Notice that we have three rows with "N/A" values, but one row that already has a valid value, "PQR".

Next, let's convert your dictionary of updated ISP values to a DataFrame, so that we can join the two DataFrames.

isp_df = pl.DataFrame(
    data=[[key, value] for key, value in isp_names.items()],
    schema=["IP", "ISP_updated"],
    orient="row",
)
isp_df
shape: (2, 2)
┌─────────┬─────────────┐
│ IP      ┆ ISP_updated │
│ ---     ┆ ---         │
│ str     ┆ str         │
╞═════════╪═════════════╡
│ 1.1.1.1 ┆ ABC         │
│ 2.2.2.2 ┆ XYZ         │
└─────────┴─────────────┘

Now, we simply join the two DataFrames. The how="left" ensures that we keep all rows from df, even if there are no corresponding rows in isp_df.

df.join(isp_df, on="IP", how="left")
shape: (4, 3)
┌─────────┬─────┬─────────────┐
│ IP      ┆ ISP ┆ ISP_updated │
│ ---     ┆ --- ┆ ---         │
│ str     ┆ str ┆ str         │
╞═════════╪═════╪═════════════╡
│ 1.1.1.1 ┆ N/A ┆ ABC         │
│ 2.2.2.2 ┆ N/A ┆ XYZ         │
│ 3.3.3.3 ┆ PQR ┆ null        │
│ 4.4.4.4 ┆ N/A ┆ null        │
└─────────┴─────┴─────────────┘

Notice the null values in ISP_updated. These are cases where you had no updated values for a particular IP value.

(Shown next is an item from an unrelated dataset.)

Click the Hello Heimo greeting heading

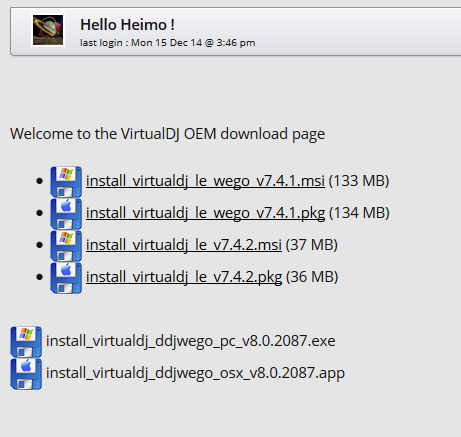pyautogui.click(x=127, y=25)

To complete the process, we use fill_null to copy the values from the ISP column into the ISP_updated column for those cases where isp_df had no updates for a particular IP value.

(
    df
    .join(isp_df, on="IP", how="left")
    .with_columns(
        pl.col("ISP_updated").fill_null(pl.col("ISP"))
    )
)
shape: (4, 3)
┌─────────┬─────┬─────────────┐
│ IP      ┆ ISP ┆ ISP_updated │
│ ---     ┆ --- ┆ ---         │
│ str     ┆ str ┆ str         │
╞═════════╪═════╪═════════════╡
│ 1.1.1.1 ┆ N/A ┆ ABC         │
│ 2.2.2.2 ┆ N/A ┆ XYZ         │
│ 3.3.3.3 ┆ PQR ┆ PQR         │
│ 4.4.4.4 ┆ N/A ┆ N/A         │
└─────────┴─────┴─────────────┘

Now, your ISP_updated column has the updated values for each ISP. If you want, you can drop and rename columns so that your final column is labeled ISP.

(
    df
    .join(isp_df, on="IP", how="left")
    .with_columns(
        pl.col("ISP_updated").fill_null(pl.col("ISP"))
    )
    .drop("ISP")
    .rename({"ISP_updated": "ISP"})
)
shape: (4, 2)
┌─────────┬─────┐
│ IP      ┆ ISP │
│ ---     ┆ --- │
│ str     ┆ str │
╞═════════╪═════╡
│ 1.1.1.1 ┆ ABC │
│ 2.2.2.2 ┆ XYZ │
│ 3.3.3.3 ┆ PQR │
│ 4.4.4.4 ┆ N/A │
└─────────┴─────┘

As the size of your DataFrames gets large, you will definitely want to avoid using for loops. Using join will be far faster.